# Policy Gradient with Pong

여기서는 Pong게임을 플레이하는 뉴럴넷을 PG를 사용하여 학습해본다.

* GPU를 하나만 가져오자

In [12]:
import os
os.environ["CUDA_DEVICE_ORDER"]="PCI_BUS_ID"
os.environ["CUDA_VISIBLE_DEVICES"]=""

* env를 만들고,
* matplotlib을 이용해서 rendering을 할 수 있도록 한다.

In [13]:
import numpy as np
import gym
import matplotlib.pyplot as plt
# jupyter에서 많은 기능을 쓸 수 있게 해준다네..
%matplotlib nbagg
import matplotlib
import matplotlib.animation as animation

In [14]:
env = gym.make("Pong-v0")
observation = env.reset()
print(env.observation_space)
print(env.action_space)  # 신기한게, action이 6개나 되네?? 방향키4개 + A/B 버튼인가...

[2017-07-10 21:02:38,001] Making new env: Pong-v0


Box(210, 160, 3)
Discrete(6)


In [15]:
render = lambda : plt.imshow(env.render(mode='rgb_array')); plt.axis('off')
render()

<IPython.core.display.Javascript object>

<matplotlib.image.AxesImage at 0x7fe3dd271f28>

## 게임을 한번 해보자.

밑에 action을 2,3으로 주면서 실험해보면 up:2, down:3임을 알 수 있다.

In [16]:
from matplotlib import animation, rc

def update_scene(num, frames, patch):
    patch.set_data(frames[num])
    return (patch,)

def plot_animation(frames, repeat=False, interval=40):
    plt.close()  # or else nbagg sometimes plots in the previous cell
    fig = plt.figure()
    patch = plt.imshow(frames[0])
    plt.axis('off')
    return animation.FuncAnimation(fig,
                                   update_scene,
                                   fargs=(frames, patch),
                                   frames=len(frames),
                                   repeat=repeat,
                                   interval=interval)

frames = []

env = gym.make("Pong-v0")
observation = env.reset()

for step in range(100):
    img = env.render(mode='rgb_array')
    frames.append(img)

    prob = np.random.uniform(0, 1)
    if prob > 0.5:
        action = 2  # up
    else:
        action = 3  # down

    obs, reward, done, info = env.step(action)
    if done:
        break
video = plot_animation(frames)


[2017-07-10 21:02:43,101] Making new env: Pong-v0


<IPython.core.display.Javascript object>

* prepro는 게임 화면에서, 배경색을 제외한 object들만 가져와서 실제 네트워크에 넣을 input을 만들 녀석이다.

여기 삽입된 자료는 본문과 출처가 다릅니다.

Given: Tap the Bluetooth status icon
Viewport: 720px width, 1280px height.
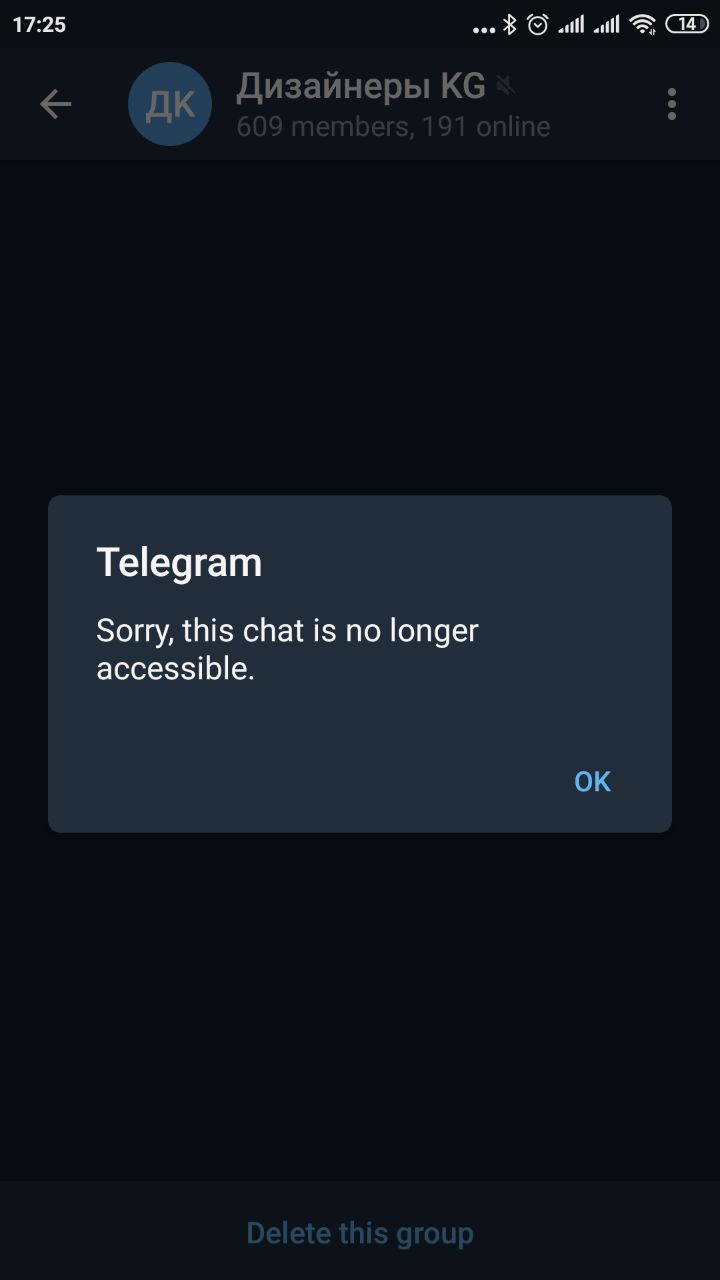Looking at the screenshot, I should [x=510, y=24].
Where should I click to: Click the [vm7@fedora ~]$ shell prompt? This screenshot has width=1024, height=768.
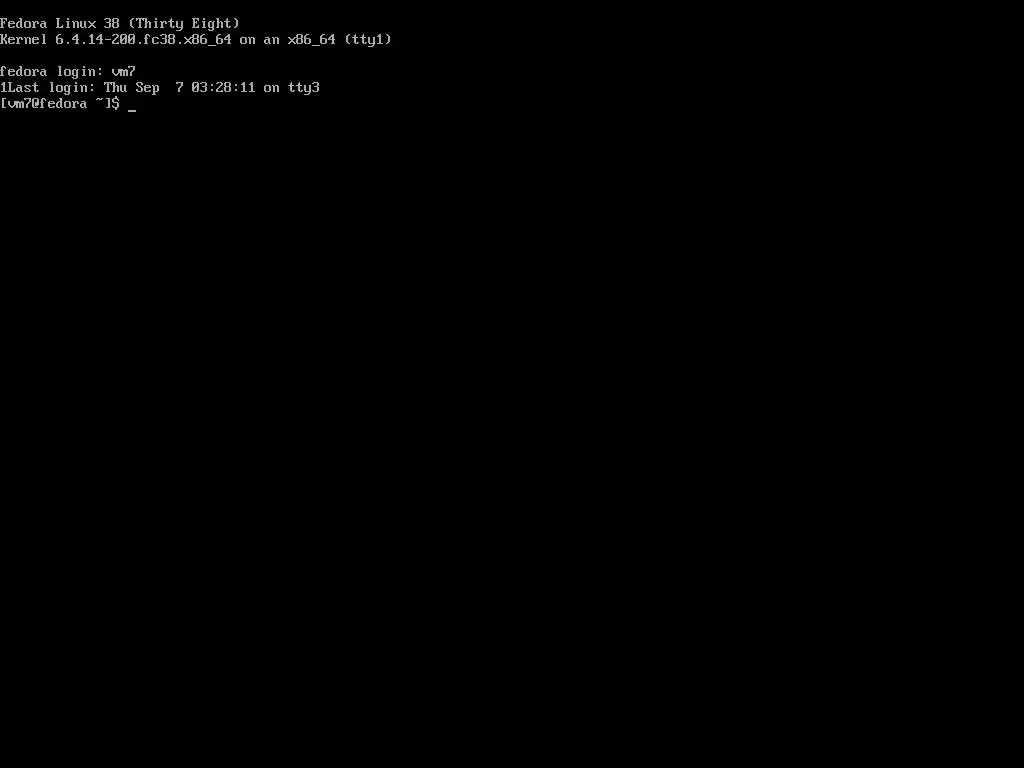pyautogui.click(x=60, y=103)
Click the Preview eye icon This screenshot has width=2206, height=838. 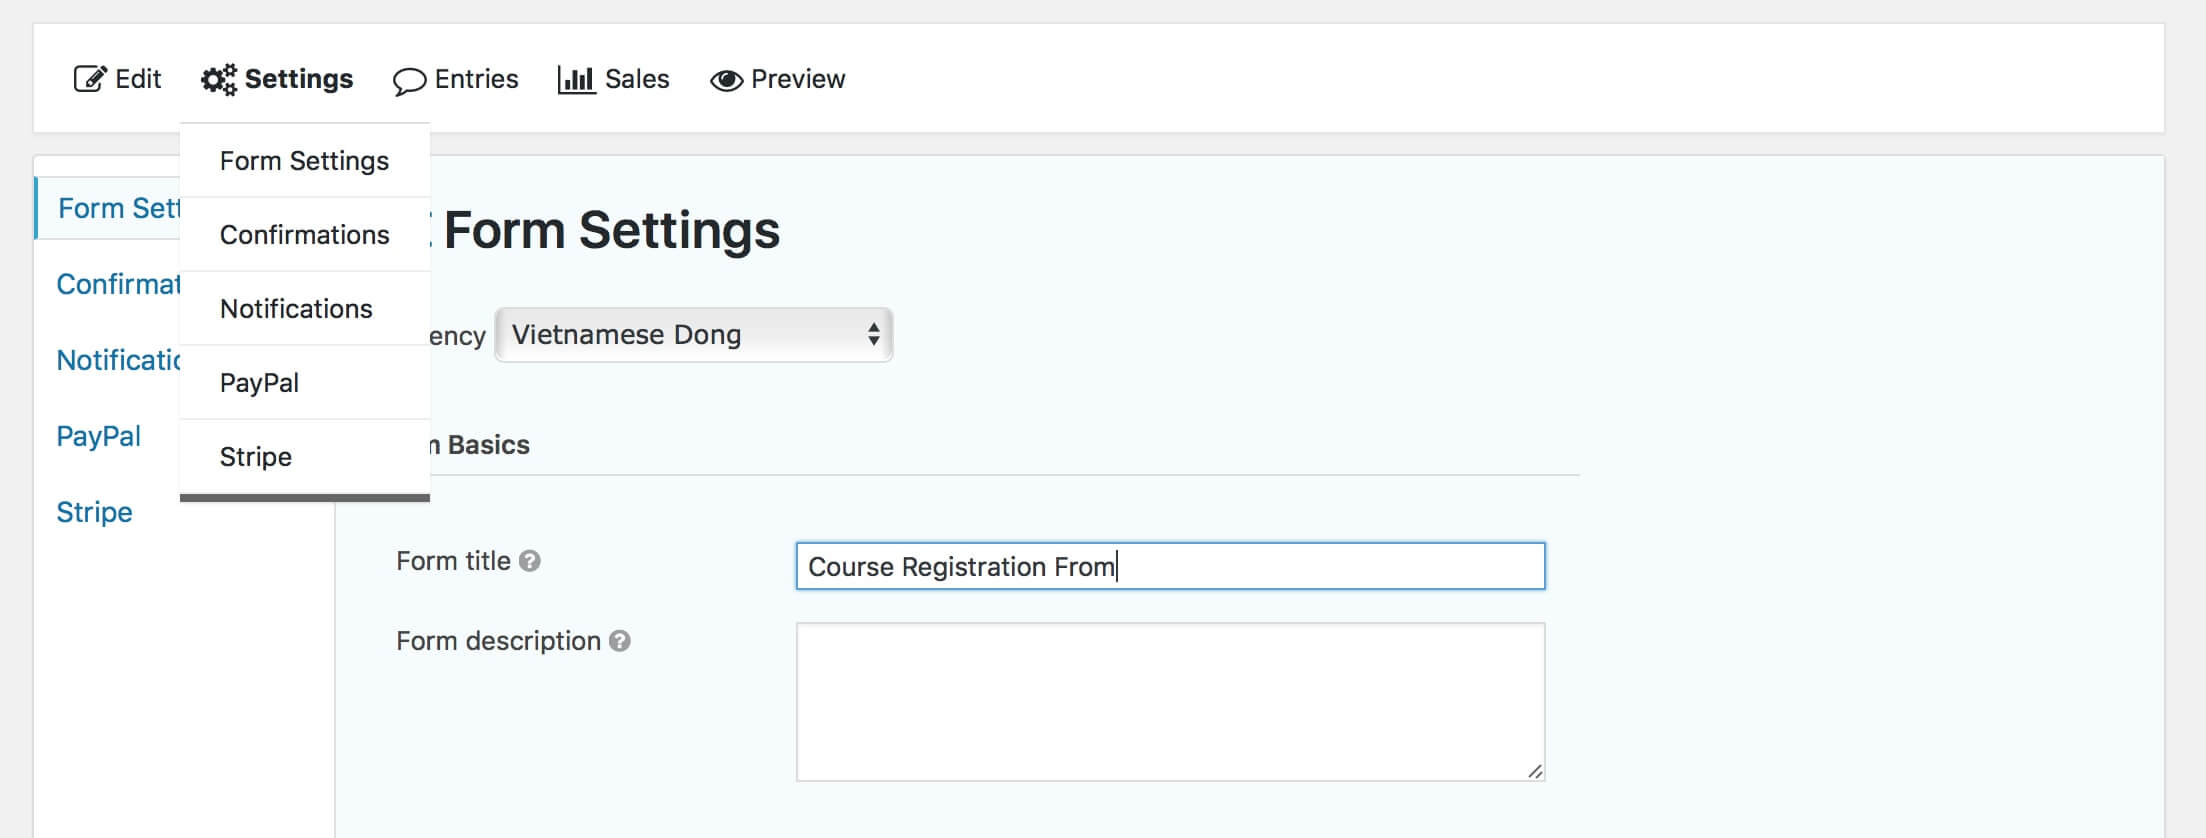pyautogui.click(x=726, y=80)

> 나중에 보면 알겠지만 사실 diff를 해서 넣게된다.

In [17]:
img = env.render(mode='rgb_array')
print(img.shape)

(210, 160, 3)


In [18]:
def prepro(I, show=False):
    """ prepro 210x160x3 uint8 frame into 6400 (80x80) 1D float vector """
    I = I[35:195] # 실제 플레이 화면만 crop해온다. (위의 진한 녹색 사이의 부분)
    I = I[::2,::2,0] # 1/2로 downsample
    I[I == 144] = 0 # erase background (background type 1)
    I[I == 109] = 0 # erase background (background type 2)
    I[I != 0] = 1 # everything else (paddles, ball) just set to 1
    if show:
        plt.close()
        plt.imshow(I)
        print("shape of input: {}".format(I.shape))
    return I.astype(np.float).ravel()

prepro(img, show=True)

<IPython.core.display.Javascript object>

shape of input: (80, 80)


array([ 0.,  0.,  0., ...,  0.,  0.,  0.])

* Hyperparameter 정의
* Network 만들기

In [19]:
import tensorflow as tf

tf.reset_default_graph()

# hyperparameters
H = 200 # Hidden size
batch_size = 1 # 한번에 돌릴 env 갯수
learning_rate = 1e-3
decay_rate = 0.99 # decay factor for RMSProp
# model initialization
D = 80 * 80 # input dimensionality: 80x80 grid

###### Model ######

net_inputs = tf.placeholder(shape=[None, D], dtype=tf.float32)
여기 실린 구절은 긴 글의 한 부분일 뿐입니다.